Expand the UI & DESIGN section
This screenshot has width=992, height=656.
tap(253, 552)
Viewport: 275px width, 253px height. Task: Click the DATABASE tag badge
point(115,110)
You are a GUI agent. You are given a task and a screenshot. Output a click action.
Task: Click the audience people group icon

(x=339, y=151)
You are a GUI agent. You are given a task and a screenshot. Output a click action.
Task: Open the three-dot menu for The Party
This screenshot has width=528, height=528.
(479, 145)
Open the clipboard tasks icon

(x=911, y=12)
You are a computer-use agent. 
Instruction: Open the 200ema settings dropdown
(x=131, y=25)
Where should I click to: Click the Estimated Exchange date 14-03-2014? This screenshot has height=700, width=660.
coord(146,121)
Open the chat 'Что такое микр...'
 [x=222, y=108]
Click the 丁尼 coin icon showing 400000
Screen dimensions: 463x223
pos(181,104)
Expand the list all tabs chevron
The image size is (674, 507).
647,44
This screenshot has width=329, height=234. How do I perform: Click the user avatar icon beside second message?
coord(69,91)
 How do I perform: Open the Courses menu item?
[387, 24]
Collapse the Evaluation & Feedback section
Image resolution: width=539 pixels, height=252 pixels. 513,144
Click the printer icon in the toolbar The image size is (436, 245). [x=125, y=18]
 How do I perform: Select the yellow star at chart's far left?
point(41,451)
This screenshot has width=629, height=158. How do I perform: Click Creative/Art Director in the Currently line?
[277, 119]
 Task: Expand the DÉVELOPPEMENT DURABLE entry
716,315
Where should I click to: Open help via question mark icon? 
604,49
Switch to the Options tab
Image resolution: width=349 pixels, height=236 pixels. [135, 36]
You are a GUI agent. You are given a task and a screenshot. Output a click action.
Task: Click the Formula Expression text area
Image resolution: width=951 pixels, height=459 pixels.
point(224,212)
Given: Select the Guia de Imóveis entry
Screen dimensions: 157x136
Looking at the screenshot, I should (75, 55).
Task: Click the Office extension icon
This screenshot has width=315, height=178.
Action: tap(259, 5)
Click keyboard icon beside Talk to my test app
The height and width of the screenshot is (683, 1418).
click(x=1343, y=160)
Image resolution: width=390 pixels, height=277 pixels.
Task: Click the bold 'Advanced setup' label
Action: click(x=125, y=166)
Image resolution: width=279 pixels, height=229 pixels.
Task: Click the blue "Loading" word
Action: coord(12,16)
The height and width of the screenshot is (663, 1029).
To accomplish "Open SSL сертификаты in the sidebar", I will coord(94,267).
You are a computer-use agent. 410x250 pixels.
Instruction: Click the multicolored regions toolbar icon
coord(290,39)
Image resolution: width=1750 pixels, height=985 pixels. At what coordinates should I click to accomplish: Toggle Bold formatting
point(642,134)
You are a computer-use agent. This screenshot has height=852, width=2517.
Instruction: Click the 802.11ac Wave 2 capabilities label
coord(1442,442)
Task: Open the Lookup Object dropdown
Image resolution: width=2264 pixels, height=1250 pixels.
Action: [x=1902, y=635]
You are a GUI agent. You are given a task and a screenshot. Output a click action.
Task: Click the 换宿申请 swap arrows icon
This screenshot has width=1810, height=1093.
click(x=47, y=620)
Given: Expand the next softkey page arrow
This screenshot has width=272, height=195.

----------

▶ TAAKVEREISTEN
Geef alle regels van het materiaal hierboven weer als genummerde lijst en laat de lege regels weg.

▶ UITVOER
1. Expand the UI & DESIGN section
2. This screenshot has width=992, height=656.
3. tap(253, 552)
4. Viewport: 275px width, 253px height. Task: Click the DATABASE tag badge
5. point(115,110)
6. You are a GUI agent. You are given a task and a screenshot. Output a click action.
7. Task: Click the audience people group icon
8. (x=339, y=151)
9. You are a GUI agent. You are given a task and a screenshot. Output a click action.
10. Task: Open the three-dot menu for The Party
11. This screenshot has width=528, height=528.
12. (479, 145)
13. Open the clipboard tasks icon
14. (x=911, y=12)
15. You are a computer-use agent. 
16. Instruction: Open the 200ema settings dropdown
17. (x=131, y=25)
18. Where should I click to: Click the Estimated Exchange date 14-03-2014? This screenshot has height=700, width=660.
19. coord(146,121)
20. Open the chat 'Что такое микр...'
21.  [x=222, y=108]
22. Click the 丁尼 coin icon showing 400000
23. Screen dimensions: 463x223
24. pos(181,104)
25. Expand the list all tabs chevron
26. The image size is (674, 507).
27. 647,44
28. This screenshot has width=329, height=234. How do I perform: Click the user avatar icon beside second message?
29. coord(69,91)
30.  How do I perform: Open the Courses menu item?
31. [387, 24]
32. Collapse the Evaluation & Feedback section
33. Image resolution: width=539 pixels, height=252 pixels. 513,144
34. Click the printer icon in the toolbar The image size is (436, 245). [x=125, y=18]
35.  How do I perform: Select the yellow star at chart's far left?
36. point(41,451)
37. This screenshot has width=629, height=158. How do I perform: Click Creative/Art Director in the Currently line?
38. [277, 119]
39.  Task: Expand the DÉVELOPPEMENT DURABLE entry
40. 716,315
41. Where should I click to: Open help via question mark icon? 
42. 604,49
43. Switch to the Options tab
44. Image resolution: width=349 pixels, height=236 pixels. [135, 36]
45. You are a GUI agent. You are given a task and a screenshot. Output a click action.
46. Task: Click the Formula Expression text area
47. Image resolution: width=951 pixels, height=459 pixels.
48. point(224,212)
49. Given: Select the Guia de Imóveis entry
50. Screen dimensions: 157x136
51. Looking at the screenshot, I should (75, 55).
52. Task: Click the Office extension icon
53. This screenshot has width=315, height=178.
54. Action: tap(259, 5)
55. Click keyboard icon beside Talk to my test app
56. The height and width of the screenshot is (683, 1418).
57. click(x=1343, y=160)
58. Image resolution: width=390 pixels, height=277 pixels.
59. Task: Click the bold 'Advanced setup' label
60. Action: click(x=125, y=166)
61. Image resolution: width=279 pixels, height=229 pixels.
62. Task: Click the blue "Loading" word
63. Action: coord(12,16)
64. The height and width of the screenshot is (663, 1029).
65. To accomplish "Open SSL сертификаты in the sidebar", I will coord(94,267).
66. You are a computer-use agent. 410x250 pixels.
67. Instruction: Click the multicolored regions toolbar icon
68. coord(290,39)
69. Image resolution: width=1750 pixels, height=985 pixels. At what coordinates should I click to accomplish: Toggle Bold formatting
70. point(642,134)
71. You are a computer-use agent. This screenshot has height=852, width=2517.
72. Instruction: Click the 802.11ac Wave 2 capabilities label
73. coord(1442,442)
74. Task: Open the Lookup Object dropdown
75. Image resolution: width=2264 pixels, height=1250 pixels.
76. Action: [x=1902, y=635]
77. You are a GUI agent. You are given a task and a screenshot. Output a click action.
78. Task: Click the 换宿申请 swap arrows icon
79. This screenshot has width=1810, height=1093.
80. click(x=47, y=620)
81. Given: Expand the next softkey page arrow
82. This screenshot has width=272, height=195.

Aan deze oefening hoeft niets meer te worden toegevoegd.